El balance provisional de seguridad vial de 2025 ha vuelto a encender todas las alarmas en torno a la moto. Con 304 motoristas fallecidos en las carreteras españolas, el dato no solo supone la cifra más alta de la última década, sino que confirma una tendencia preocupante: la moto sigue siendo uno de los medios de transporte más vulnerables frente al resto de vehículos que comparten la vía.
Detrás de cada número hay una historia, una familia rota y, en muchos casos, una combinación de factores que confluyen en el accidente. Para David, técnico de emergencias sanitarias con más de quince años de experiencia atendiendo siniestros de tráfico, hay un elemento que se repite con demasiada frecuencia y que no siempre recibe la atención que merece: el estado técnico de la moto y el papel real que juega la ITV en la prevención de accidentes graves y mortales.
1La moto, el vehículo más vulnerable en la carretera
La moto ofrece libertad, agilidad y sensaciones únicas, pero también expone al conductor de una forma mucho más directa que cualquier otro vehículo. No hay carrocería, no hay airbags y no existe margen de error cuando algo falla. Cualquier defecto mecánico, por pequeño que parezca, puede convertirse en un factor decisivo en un accidente.
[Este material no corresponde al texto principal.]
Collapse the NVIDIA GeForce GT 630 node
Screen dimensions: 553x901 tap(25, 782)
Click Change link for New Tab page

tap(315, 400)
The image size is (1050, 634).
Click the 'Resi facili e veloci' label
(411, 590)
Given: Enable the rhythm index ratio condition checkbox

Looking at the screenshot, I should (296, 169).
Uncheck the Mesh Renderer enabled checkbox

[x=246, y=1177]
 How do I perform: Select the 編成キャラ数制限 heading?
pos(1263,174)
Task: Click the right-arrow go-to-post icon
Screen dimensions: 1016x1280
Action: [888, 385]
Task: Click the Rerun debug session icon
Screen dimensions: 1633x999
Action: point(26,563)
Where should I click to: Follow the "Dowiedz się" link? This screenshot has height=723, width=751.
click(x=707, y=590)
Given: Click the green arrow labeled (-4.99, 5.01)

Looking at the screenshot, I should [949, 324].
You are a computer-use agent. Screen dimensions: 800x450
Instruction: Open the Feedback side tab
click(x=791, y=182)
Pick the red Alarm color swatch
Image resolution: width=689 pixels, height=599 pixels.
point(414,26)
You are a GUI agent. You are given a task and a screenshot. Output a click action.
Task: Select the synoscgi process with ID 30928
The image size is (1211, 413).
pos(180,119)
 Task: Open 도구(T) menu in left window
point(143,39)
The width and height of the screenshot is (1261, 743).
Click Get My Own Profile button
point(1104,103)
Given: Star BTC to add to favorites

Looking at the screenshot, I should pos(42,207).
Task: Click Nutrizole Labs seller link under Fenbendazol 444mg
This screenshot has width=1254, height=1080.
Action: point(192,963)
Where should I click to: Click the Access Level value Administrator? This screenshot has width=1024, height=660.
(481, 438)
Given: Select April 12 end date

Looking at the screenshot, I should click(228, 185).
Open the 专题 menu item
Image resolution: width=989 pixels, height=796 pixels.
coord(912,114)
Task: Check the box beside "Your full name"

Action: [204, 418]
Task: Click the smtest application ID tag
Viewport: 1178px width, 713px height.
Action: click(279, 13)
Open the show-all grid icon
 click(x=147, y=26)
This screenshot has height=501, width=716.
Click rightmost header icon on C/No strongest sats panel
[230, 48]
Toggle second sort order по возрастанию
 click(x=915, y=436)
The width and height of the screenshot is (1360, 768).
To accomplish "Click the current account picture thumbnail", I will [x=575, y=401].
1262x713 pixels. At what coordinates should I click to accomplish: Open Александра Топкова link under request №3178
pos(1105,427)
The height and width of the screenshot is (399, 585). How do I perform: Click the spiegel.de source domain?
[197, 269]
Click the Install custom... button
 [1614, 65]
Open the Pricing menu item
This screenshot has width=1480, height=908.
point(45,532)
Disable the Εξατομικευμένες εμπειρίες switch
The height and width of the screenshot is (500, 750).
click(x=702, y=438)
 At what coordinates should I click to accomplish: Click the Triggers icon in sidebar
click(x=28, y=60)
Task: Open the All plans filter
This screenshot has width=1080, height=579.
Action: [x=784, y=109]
Los datos de 2025 lo reflejan con crudeza. De los 304 motoristas fallecidos, 72 perdieron la vida en autopistas y autovías, mientras que la mayoría, 232, murieron en vías interurbanas. Son carreteras secundarias donde abundan los cambios de rasante, curvas cerradas, cruces mal señalizados y firmes en peor estado. En ese contexto, una moto con neumáticos desgastados, frenos deficientes o suspensiones en mal estado multiplica el riesgo. David lo resume con claridad desde su experiencia profesional: “En una moto no hay margen para improvisar. Un fallo que en un coche puede quedarse en un susto, en una moto suele acabar en el suelo”.